— Task item —
Work through the data below and copy out every line where "agent" is found.

Saved entries
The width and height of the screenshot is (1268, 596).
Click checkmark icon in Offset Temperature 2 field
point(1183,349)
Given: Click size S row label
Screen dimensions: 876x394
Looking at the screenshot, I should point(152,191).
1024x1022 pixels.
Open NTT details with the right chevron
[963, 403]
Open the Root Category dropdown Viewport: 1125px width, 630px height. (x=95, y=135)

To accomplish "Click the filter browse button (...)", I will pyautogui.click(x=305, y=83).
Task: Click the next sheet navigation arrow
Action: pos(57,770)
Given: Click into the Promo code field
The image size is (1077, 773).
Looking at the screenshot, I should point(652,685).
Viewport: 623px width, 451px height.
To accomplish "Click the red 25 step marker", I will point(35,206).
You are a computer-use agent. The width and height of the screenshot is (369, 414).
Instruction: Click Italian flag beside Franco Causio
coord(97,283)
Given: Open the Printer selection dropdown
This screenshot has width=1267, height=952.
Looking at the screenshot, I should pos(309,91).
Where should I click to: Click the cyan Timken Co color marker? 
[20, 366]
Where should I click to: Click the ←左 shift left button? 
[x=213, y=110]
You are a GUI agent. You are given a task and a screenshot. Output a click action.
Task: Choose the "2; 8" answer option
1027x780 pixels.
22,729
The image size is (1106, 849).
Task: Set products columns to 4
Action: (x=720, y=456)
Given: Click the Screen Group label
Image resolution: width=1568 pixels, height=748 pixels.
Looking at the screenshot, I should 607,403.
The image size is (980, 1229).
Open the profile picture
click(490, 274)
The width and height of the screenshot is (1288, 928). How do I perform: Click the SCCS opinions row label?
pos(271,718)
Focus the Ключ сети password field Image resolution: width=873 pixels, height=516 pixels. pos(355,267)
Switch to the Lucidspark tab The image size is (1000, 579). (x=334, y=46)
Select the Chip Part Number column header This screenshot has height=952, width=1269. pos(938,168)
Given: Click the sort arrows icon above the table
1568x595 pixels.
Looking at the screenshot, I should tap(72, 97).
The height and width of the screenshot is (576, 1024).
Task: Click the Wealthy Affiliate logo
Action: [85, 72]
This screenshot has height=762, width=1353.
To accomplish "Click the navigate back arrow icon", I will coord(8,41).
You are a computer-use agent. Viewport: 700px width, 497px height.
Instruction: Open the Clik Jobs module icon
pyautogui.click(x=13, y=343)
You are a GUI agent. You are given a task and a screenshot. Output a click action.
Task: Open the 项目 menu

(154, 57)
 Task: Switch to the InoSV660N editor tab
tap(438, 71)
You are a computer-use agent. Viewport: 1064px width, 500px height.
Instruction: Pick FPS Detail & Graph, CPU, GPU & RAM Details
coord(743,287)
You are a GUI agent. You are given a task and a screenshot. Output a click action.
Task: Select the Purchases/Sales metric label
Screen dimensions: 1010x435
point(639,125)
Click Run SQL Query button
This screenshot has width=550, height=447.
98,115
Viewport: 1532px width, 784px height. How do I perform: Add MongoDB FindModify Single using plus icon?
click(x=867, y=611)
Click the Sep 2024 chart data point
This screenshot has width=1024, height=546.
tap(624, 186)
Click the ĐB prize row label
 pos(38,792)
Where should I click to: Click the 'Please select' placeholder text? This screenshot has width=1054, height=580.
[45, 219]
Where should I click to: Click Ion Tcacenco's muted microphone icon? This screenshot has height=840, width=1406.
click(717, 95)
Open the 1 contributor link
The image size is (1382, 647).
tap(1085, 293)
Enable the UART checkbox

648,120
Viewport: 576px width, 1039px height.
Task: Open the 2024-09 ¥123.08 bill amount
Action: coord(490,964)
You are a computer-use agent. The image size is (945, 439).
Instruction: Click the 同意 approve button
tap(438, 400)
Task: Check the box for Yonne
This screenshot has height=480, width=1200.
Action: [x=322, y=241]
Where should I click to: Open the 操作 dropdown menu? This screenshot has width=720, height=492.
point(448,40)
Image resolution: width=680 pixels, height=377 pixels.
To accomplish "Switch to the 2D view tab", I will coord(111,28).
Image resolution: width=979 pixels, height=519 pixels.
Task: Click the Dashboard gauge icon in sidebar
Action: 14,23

— Written response —
You are a computer-use agent. The width and height of the screenshot is (369, 414).
You are a GUI agent. You are given a task and a screenshot. Output a click action.
You are a computer-use agent. Viewport: 700px width, 497px height.
You are a GUI agent. You are given a task and a screenshot. Output a click action.
You are a computer-use agent. Viewport: 1064px width, 500px height.
You are a GUI agent. You are given a task and a screenshot. Output a click action.
You are a computer-use agent. The image size is (945, 439).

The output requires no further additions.